Listing for locating words and elements:
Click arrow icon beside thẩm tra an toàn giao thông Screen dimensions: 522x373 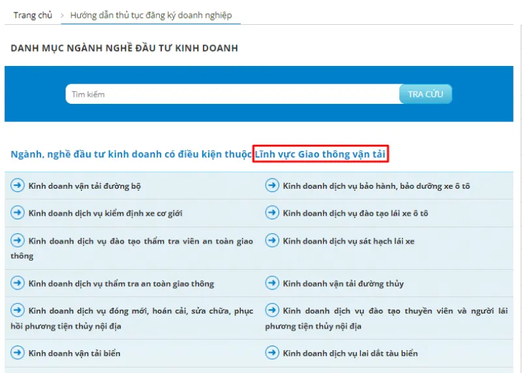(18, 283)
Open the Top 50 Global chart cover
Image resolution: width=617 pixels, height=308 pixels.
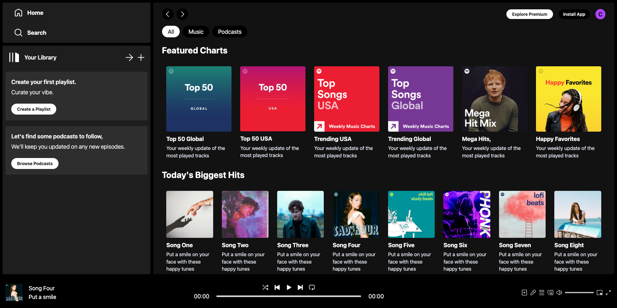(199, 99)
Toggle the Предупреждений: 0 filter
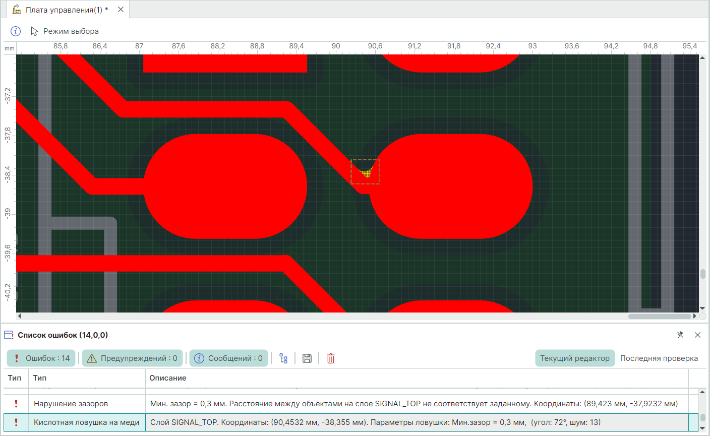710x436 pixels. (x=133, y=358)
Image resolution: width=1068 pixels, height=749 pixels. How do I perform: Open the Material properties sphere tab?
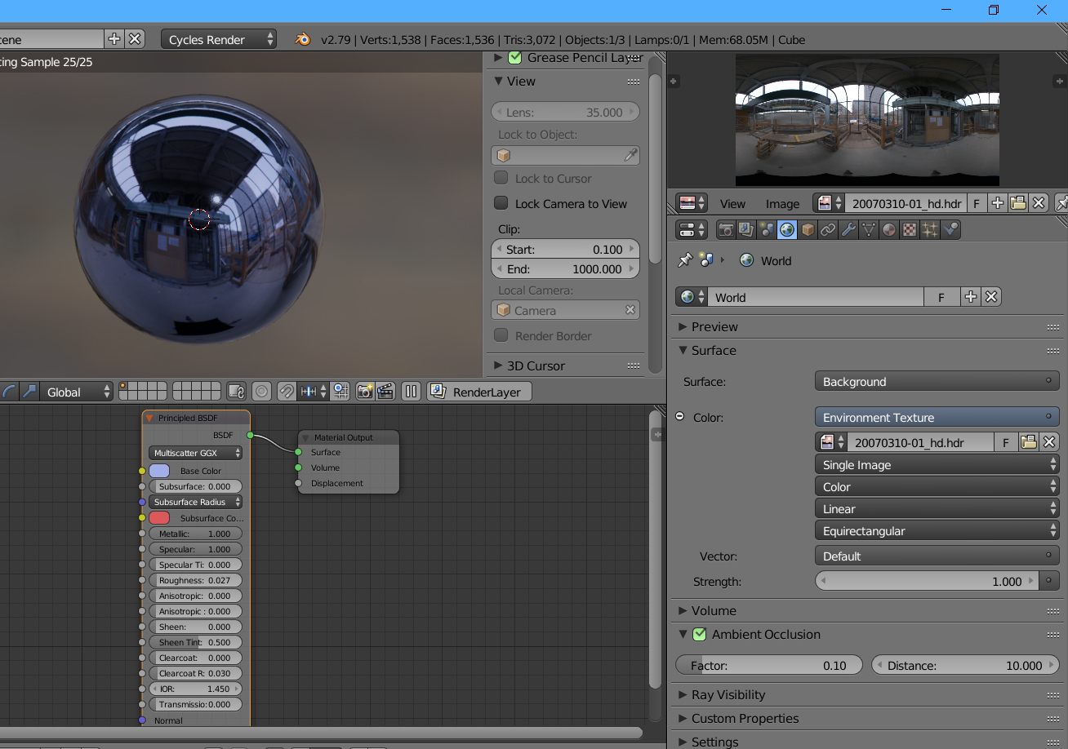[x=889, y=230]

Aim of the exercise: Retype the listing from the line containing "Open the Top 50 Global chart cover" through the end of the listing, both included, leaving the pictures out of your answer.

Final result:
Open the Top 50 Global chart cover
Image resolution: width=617 pixels, height=308 pixels.
(199, 99)
Toggle the Предупреждений: 0 filter
710x436 pixels. (x=133, y=358)
Image resolution: width=1068 pixels, height=749 pixels. How do I perform: Open the Material properties sphere tab?
[x=889, y=230]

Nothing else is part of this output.